How to handle OpenSSL SSL_ERROR_WANT_READ / WANT_WRITE on non-blocking sockets
The OpenSSL library allows to read from an underlying socket with SSL_read and write to it with SSL_write. These functions maybe return with SSL_ERROR_WANT_READ or SSL_ERROR_WANT_WRITE depending on their ssl protocol needs (for example when renegotiating a connection).
I don't really understand what the API wants me to do with these results.
Imaging a server app that accepts client connections, sets up a new ssl session, makes the underlying socket non-blocking and then adds the filedescriptor to a select/poll/epoll loop.
If a client sends data, the main loop will dispatch this to a ssl_read. What has to be done here if SSL_ERROR_WANT_READ or SSL_ERROR_WANT_WRITE is returned? WANT_READ might be easy, because the next main loop iteration could just lead to another ssl_read. But if the ssl_read return WANT_WRITE, with what parameters should it be called? And why doesn't the library issue the call itself?
If the server wants to send a client some data, it will use ssl_write. Again, what is to be done if WANT_READ or WANT_WRITE are returned? Can the WANT_WRITE be answered by repeating the very same call that just was invoked? And if WANT_READ is returned, should one return to the main loop and let the select/poll/epoll take care of this? But what about the message that should be written in the first place?
Or should the read be done right after the failed write? Then, what protects against reading bytes from the application protocol and then having to deal with it somewhere in the outskirts of the app, when the real parser sits in the mainloop?
Solution 1:
With non-blocking sockets, SSL_WANT_READ
means "wait for the socket to be readable, then call this function again."; conversely, SSL_WANT_WRITE
means "wait for the socket to be writeable, then call this function again.". You can get either SSL_WANT_WRITE
or SSL_WANT_READ
from both an SSL_read()
or SSL_write()
call.
Solution 2:
Did you read the OpenSSL documentation for ssl_read and ssl_get_error yet?
ssl_read:
If the underlying BIO is blocking, SSL_read() will only return, once the read operation has been finished or an error occurred, except when a renegotiation take place, in which case a SSL_ERROR_WANT_READ may occur. This behaviour can be controlled with the SSL_MODE_AUTO_RETRY flag of the SSL_CTX_set_mode(3) call.
If the underlying BIO is non-blocking, SSL_read() will also return when the underlying BIO could not satisfy the needs of SSL_read() to continue the operation. In this case a call to SSL_get_error(3) with the return value of SSL_read() will yield SSL_ERROR_WANT_READ or SSL_ERROR_WANT_WRITE. As at any time a re-negotiation is possible, a call to SSL_read() can also cause write operations!

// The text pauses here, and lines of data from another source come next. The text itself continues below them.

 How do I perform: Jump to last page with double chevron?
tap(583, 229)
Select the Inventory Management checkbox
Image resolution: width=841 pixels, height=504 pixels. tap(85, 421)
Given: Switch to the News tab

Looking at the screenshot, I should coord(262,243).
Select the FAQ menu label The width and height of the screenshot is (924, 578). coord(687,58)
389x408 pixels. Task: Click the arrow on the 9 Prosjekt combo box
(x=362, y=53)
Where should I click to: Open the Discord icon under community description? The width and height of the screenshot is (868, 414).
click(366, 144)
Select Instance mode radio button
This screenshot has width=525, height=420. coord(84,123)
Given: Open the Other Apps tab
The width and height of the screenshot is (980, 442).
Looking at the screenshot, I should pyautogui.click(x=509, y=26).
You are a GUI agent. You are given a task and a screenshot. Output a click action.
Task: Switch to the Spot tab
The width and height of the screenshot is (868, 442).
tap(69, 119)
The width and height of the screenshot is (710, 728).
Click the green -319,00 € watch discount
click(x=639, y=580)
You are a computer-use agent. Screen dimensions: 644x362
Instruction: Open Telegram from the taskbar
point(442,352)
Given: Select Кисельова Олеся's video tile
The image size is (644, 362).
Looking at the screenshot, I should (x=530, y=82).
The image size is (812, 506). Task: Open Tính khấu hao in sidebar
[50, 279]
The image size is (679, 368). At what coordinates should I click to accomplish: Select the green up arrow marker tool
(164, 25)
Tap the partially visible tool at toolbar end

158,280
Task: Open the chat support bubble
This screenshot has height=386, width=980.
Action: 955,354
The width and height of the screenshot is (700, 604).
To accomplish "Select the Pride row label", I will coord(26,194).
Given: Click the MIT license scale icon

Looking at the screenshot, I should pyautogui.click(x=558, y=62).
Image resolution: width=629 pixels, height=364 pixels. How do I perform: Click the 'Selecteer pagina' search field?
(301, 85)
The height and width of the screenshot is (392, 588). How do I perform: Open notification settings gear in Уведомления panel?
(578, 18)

The calling process then must repeat the call after taking appropriate action to satisfy the needs of SSL_read(). The action depends on the underlying BIO. When using a non-blocking socket, nothing is to be done, but select() can be used to check for the required condition.
ssl_get_error:
SSL_ERROR_WANT_READ, SSL_ERROR_WANT_WRITE
The operation did not complete; the same TLS/SSL I/O function should be called again later. If, by then, the underlying BIO has data available for reading (if the result code is SSL_ERROR_WANT_READ) or allows writing data (SSL_ERROR_WANT_WRITE), then some TLS/SSL protocol progress will take place, i.e. at least part of an TLS/SSL record will be read or written. Note that the retry may again lead to a SSL_ERROR_WANT_READ or SSL_ERROR_WANT_WRITE condition. There is no fixed upper limit for the number of iterations that may be necessary until progress becomes visible at application protocol level.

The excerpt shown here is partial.